- **À faire**
• 1. Répondez à ces questions sur le texte sur la politique étrangère de Bush :
(a) De quelle année date la Déclaration d'indépendance citée dans le texte ?
(b) Qui remplace Condoleezza Rice au Conseil de sécurité nationale ?
(c) Par quelle école Condoleezza Rice a-t-elle été formée ?
• 2. Recopiez fidèlement le passage du texte sur la politique étrangère de Bush qui s'ouvre sur les mots contenant "Les attentes de" et s'achève sur "une influence considérable.".

- **Passage du texte**
──────

États-unis - L'avenir sombre de la politique étrangère de Bush

2005


Le discours inaugural du président Bush ne comporte rien de nouveau, même si certains observateurs soulignent la grandiloquence et l'audace de son message démocratique. Tous les présidents depuis la Déclaration d'indépendance de 1776 proclament les vertus de l'expansion de la démocratie et de la lutte contre la tyrannie et les dictatures. Le message a été réitéré avec force par des présidents aussi différents que Reagan ou Clinton. Bush s'ajoute à la liste déjà longue.
Les Américains sont convaincus de la justesse de ce message qui correspond à leur culture politique et leur histoire. Les apparences sont toutefois trompeuses. Les réalités de la politique intérieure et extérieure vont sérieusement obérer les ambitions du deuxième mandat Bush. Non seulement les quatre prochaines années vont voir resurgir les enjeux domestiques -- absents depuis le 11 septembre 2001 -- mais les questions internationales vont, au bout du compte, déterminer l'héritage de la présidence Bush.
Un cabinet plus équilibré ?
Les attentes de changement en politique étrangère sont mitigées dans la mesure où l'on ne retrouve aucune véritable nouvelle figure dans le cabinet Bush. En effet, le remaniement ministériel dans l'équipe de politique étrangère a été relativement modeste : Condoleezza Rice prend la place de Colin Powell au département d'État et son fidèle adjoint d'alors, Stephen Hadley, la remplace au Conseil de sécurité nationale.
Au Pentagone et à la vice-présidence, la plus puissante de toute l'histoire américaine, rien ne bouge. Rumsfeld, Cheney et leurs fidèles néo-conservateurs restent en place : ils continueront à exercer une influence considérable.
L'arrivée de Rice au département d'État pourrait cependant contrebalancer cette influence. Compte tenu de sa relation privilégiée avec le président, certains ont interprété sa nomination comme la volonté de ce dernier de renforcer son emprise sur la diplomatie. Or, la confiance du président à l'égard de Condoleezza Rice pourrait, au contraire, l'amener à accepter davantage les décisions de cette dernière : Rice ne sera plus prisonnière du jeu bureaucratique comme elle l'a été à titre de conseillère à la sécurité nationale.
En tant que secrétaire d'État, elle est désormais un acteur promouvant les intérêts et les idées de son organisation. Il faut rappeler que, même si elle dit avoir été «transformée» par les événements du 11 septembre, elle a été formée par l'école réaliste, plus encline au multilatéralisme et à la diplomatie que le néo-conservatisme ou le nationalisme agressif.

──────

- **Données affichées**
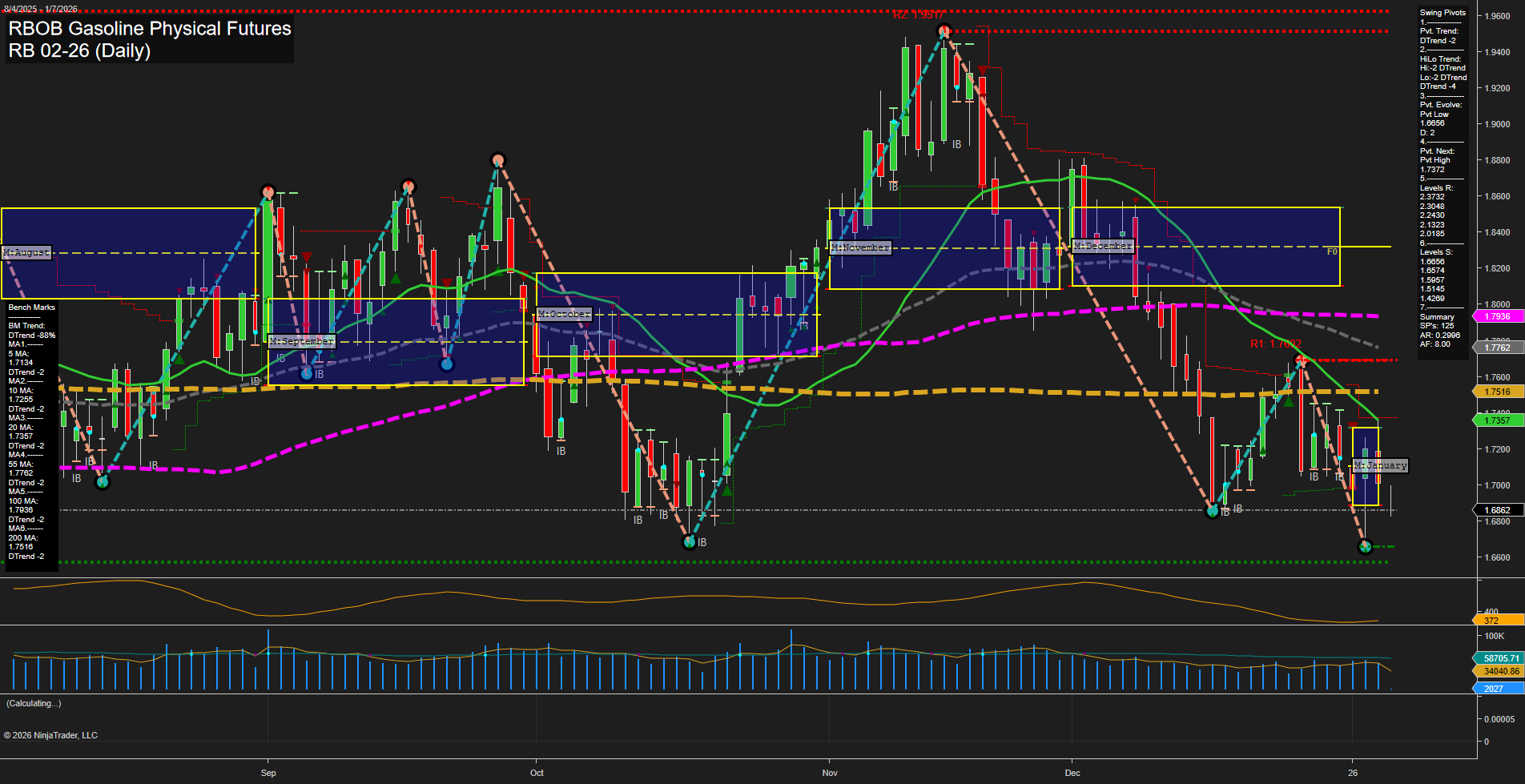Image resolution: width=1525 pixels, height=784 pixels.
Task: Click the black 1.6862 last price marker
Action: click(x=1496, y=510)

──────

- **Liste des solutions**
• 1.
(a) 1776
(b) Stephen Hadley
(c) L'école réaliste

• 2.
Les attentes de changement en politique étrangère sont mitigées dans la mesure où l'on ne retrouve aucune véritable nouvelle figure dans le cabinet Bush. En effet, le remaniement ministériel dans l'équipe de politique étrangère a été relativement modeste : Condoleezza Rice prend la place de Colin Powell au département d'État et son fidèle adjoint d'alors, Stephen Hadley, la remplace au Conseil de sécurité nationale.
Au Pentagone et à la vice-présidence, la plus puissante de toute l'histoire américaine, rien ne bouge. Rumsfeld, Cheney et leurs fidèles néo-conservateurs restent en place : ils continueront à exercer une influence considérable.